Chinese President Xi Jinping and Russian President Vladimir Putin prepare for a group photo with other leaders at the Third Belt and Road Forum on October 18, 2023 in Beijing, China. (Photo by Suo Takekuma-Pool/Getty Images)
Chinese President Xi Jinping and Russian President Vladimir Putin prepare for a group photo with other leaders at the Third Belt and Road Forum on October 18, 2023 in Beijing, China. (Photo by Suo Takekuma-Pool/Getty Images)

We heard friendship bracelets are all the rage this year, so maybe it’s time Chinese President Xi Jinping and Russian President Vladimir Putin made their constant declarations of eternal affection official with an exchange of homemade jewelry. 

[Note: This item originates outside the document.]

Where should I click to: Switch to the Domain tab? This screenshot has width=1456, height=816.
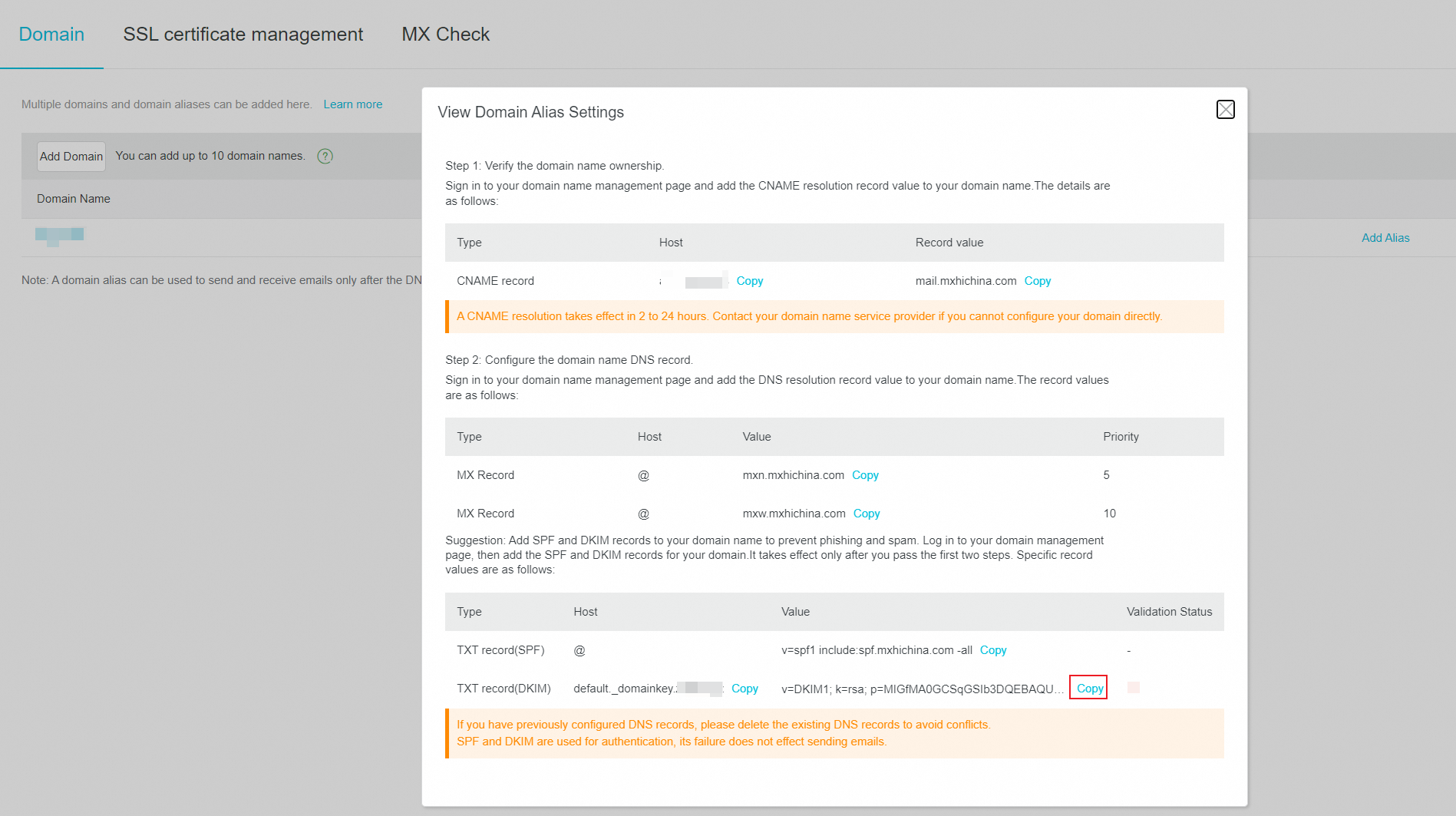51,35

The two leaders definitely weren’t short on displays of admiration this week when Putin arrived in Beijing to a warm welcome from Xi. The trip marked only the second venture outside of Russia for Putin since this past March, when the International Criminal Court issued a warrant for his arrest over alleged war crimes committed during Russia’s war with Ukraine. Putin, increasingly isolated from the West, was seeking additional support from his “no-limits” partner in Xi—who has, in fact, put some significant limits on the extent to which he is willing to help Russia’s war effort. Even as the relationship remains strong, the friendly reception belied some of the daylight between the two leaders—on the invasion of Ukraine and each nation’s stake in the Israel-Hamas war. 

Their meeting came as the Ukrainian counteroffensive, now several months old, still looks for a breakthrough in the dug-in Russian defensive line. The Ukrainian military has notched a few victories, retaking villages around Bakhmut and Orikhiv, south of Zaporizhzhia, in particular.